Available at Amazon.com
By Jill Firth (Adjunct Lecturer in Old Testament at Ridley College)
Reading Tom Wright’s new book on the Psalms is like taking a helicopter flight with David Attenborough. A panoramic view of the spiritual landscape of the Psalter is delivered with charm and erudition. Brief close-ups give us insight and a sense of having visited the country for ourselves. We have a sense of delight, and a desire further opportunities for exploration.
This short introduction to the Psalms is a ‘personal plea’ to recover the saying and singing of the Psalms. They are the spiritual root system of Christianity. They take us out of our own vision of reality and transport us to join the cosmic chorus of prayer and praise. The Psalms open up a larger vision of reality and transform the way we see ourselves, each other, the world, and God.
Wright locates the collection and shaping of the Psalter in the Babylonian Exile in the sixth century BC and considers them to be the hymnbook of the Second Temple down through the following centuries. Jesus and his disciples would have known the Psalms by heart. The Apostles including Paul lived in a ‘Psalm-shaped world’, and they saw Jesus and his achievements through this lens. The Psalms present an ‘epic’ of God’s past and future action, when he will visit and redeem the whole of creation. Wright has himself been shaped by the Psalms, and he invites us to join him in being shaped by them.
Three dimensions of reality are explored in the book. At the crossroads of time, space, and matter, God’s time, God’s space, and God’s creation intersect with our own mundane way of seeing life. Just as an excellent concert or movie takes us into another world, so the Psalms can enable us to taste a different reality.
The familiar phenomenon of Hebrew parallelism is provocatively re-envisioned in terms of binocular vision. In Hebrew poetry, we are often given two lines which are similar to each other.
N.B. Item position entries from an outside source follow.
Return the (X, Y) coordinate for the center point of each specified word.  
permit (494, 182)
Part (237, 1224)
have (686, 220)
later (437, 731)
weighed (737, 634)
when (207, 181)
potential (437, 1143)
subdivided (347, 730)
In each line, we are given a signpost of a greater reality.
I will open my mouth in a parable;
I will utter dark sayings from of old.
(Psalm 78.2)
The paired lines, like the synoptic gospels or the two creation accounts in Genesis 1 & 2, point us to a reality which is bigger than one snapshot alone can capture.
We are invited to begin to use the whole Psalter, with its laments, hymns, preferably consecutively. To illustrate this desire, the last chapter of the book is a collection of autobiographical reflections on the Psalms. ‘My Life with the Psalms’ details some ways the Psalms have been an inspiration or strength in times of joy or sorrow, and how they have shaped the author’s own life and worldview.
Wright brings his own experience of praying, singing and living the Psalms, and his expertise as a scholar of the Second Temple period to this book. He freely admits that he is an amateur in Psalms study, in the true sense of the word. The volume’s strength and weakness is its length. It is attractive as a brief and lively introduction to the Psalms. However, the reader is left hungering for more. Perhaps in the future, Wright may have time to engage in a more detailed and comprehensive way with Psalms scholarship and the Psalms themselves.
This short introduction has also been published in America as The Case for the Psalms: Why They are Essential (New York: HarperCollins, 2013).